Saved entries
>>

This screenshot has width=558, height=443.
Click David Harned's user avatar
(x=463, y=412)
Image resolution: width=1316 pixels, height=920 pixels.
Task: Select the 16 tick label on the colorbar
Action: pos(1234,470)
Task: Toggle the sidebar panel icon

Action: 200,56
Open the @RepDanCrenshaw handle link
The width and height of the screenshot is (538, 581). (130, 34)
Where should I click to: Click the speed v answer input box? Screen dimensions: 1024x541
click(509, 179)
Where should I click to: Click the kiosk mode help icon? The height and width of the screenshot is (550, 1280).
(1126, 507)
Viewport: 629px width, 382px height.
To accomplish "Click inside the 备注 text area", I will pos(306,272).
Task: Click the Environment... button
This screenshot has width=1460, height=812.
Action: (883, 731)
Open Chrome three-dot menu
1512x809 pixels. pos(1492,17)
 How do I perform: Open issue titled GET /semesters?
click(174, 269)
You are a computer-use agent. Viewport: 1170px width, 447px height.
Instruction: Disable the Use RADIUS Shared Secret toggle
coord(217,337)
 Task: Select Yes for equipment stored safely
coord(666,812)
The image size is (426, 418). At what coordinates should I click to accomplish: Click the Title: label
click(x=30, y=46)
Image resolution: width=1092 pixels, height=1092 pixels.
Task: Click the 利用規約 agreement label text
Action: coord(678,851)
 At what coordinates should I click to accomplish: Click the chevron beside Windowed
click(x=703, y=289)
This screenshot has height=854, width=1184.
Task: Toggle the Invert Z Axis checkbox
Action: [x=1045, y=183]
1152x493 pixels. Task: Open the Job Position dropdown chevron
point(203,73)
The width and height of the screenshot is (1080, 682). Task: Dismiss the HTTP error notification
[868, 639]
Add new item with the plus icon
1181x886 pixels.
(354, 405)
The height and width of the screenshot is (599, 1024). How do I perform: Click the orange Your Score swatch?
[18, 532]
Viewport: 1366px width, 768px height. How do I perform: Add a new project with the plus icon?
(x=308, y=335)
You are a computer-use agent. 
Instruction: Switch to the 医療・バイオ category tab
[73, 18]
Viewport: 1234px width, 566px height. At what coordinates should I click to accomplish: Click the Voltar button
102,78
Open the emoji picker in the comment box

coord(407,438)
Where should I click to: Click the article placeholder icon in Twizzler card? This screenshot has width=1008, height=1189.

<<

▶ [WORK TASK]: Return each line above exactly as it appears.

▶ [FINISHED EXERCISE]:
This screenshot has width=558, height=443.
Click David Harned's user avatar
(x=463, y=412)
Image resolution: width=1316 pixels, height=920 pixels.
Task: Select the 16 tick label on the colorbar
Action: pos(1234,470)
Task: Toggle the sidebar panel icon

Action: 200,56
Open the @RepDanCrenshaw handle link
The width and height of the screenshot is (538, 581). (130, 34)
Where should I click to: Click the speed v answer input box? Screen dimensions: 1024x541
click(509, 179)
Where should I click to: Click the kiosk mode help icon? The height and width of the screenshot is (550, 1280).
(1126, 507)
Viewport: 629px width, 382px height.
To accomplish "Click inside the 备注 text area", I will pos(306,272).
Task: Click the Environment... button
This screenshot has width=1460, height=812.
Action: (883, 731)
Open Chrome three-dot menu
1512x809 pixels. pos(1492,17)
 How do I perform: Open issue titled GET /semesters?
click(174, 269)
You are a computer-use agent. Viewport: 1170px width, 447px height.
Instruction: Disable the Use RADIUS Shared Secret toggle
coord(217,337)
 Task: Select Yes for equipment stored safely
coord(666,812)
The image size is (426, 418). At what coordinates should I click to accomplish: Click the Title: label
click(x=30, y=46)
Image resolution: width=1092 pixels, height=1092 pixels.
Task: Click the 利用規約 agreement label text
Action: coord(678,851)
 At what coordinates should I click to accomplish: Click the chevron beside Windowed
click(x=703, y=289)
This screenshot has height=854, width=1184.
Task: Toggle the Invert Z Axis checkbox
Action: [x=1045, y=183]
1152x493 pixels. Task: Open the Job Position dropdown chevron
point(203,73)
The width and height of the screenshot is (1080, 682). Task: Dismiss the HTTP error notification
[868, 639]
Add new item with the plus icon
1181x886 pixels.
(354, 405)
The height and width of the screenshot is (599, 1024). How do I perform: Click the orange Your Score swatch?
[18, 532]
Viewport: 1366px width, 768px height. How do I perform: Add a new project with the plus icon?
(x=308, y=335)
You are a computer-use agent. 
Instruction: Switch to the 医療・バイオ category tab
[73, 18]
Viewport: 1234px width, 566px height. At what coordinates should I click to accomplish: Click the Voltar button
102,78
Open the emoji picker in the comment box

coord(407,438)
Where should I click to: Click the article placeholder icon in Twizzler card? This screenshot has width=1008, height=1189.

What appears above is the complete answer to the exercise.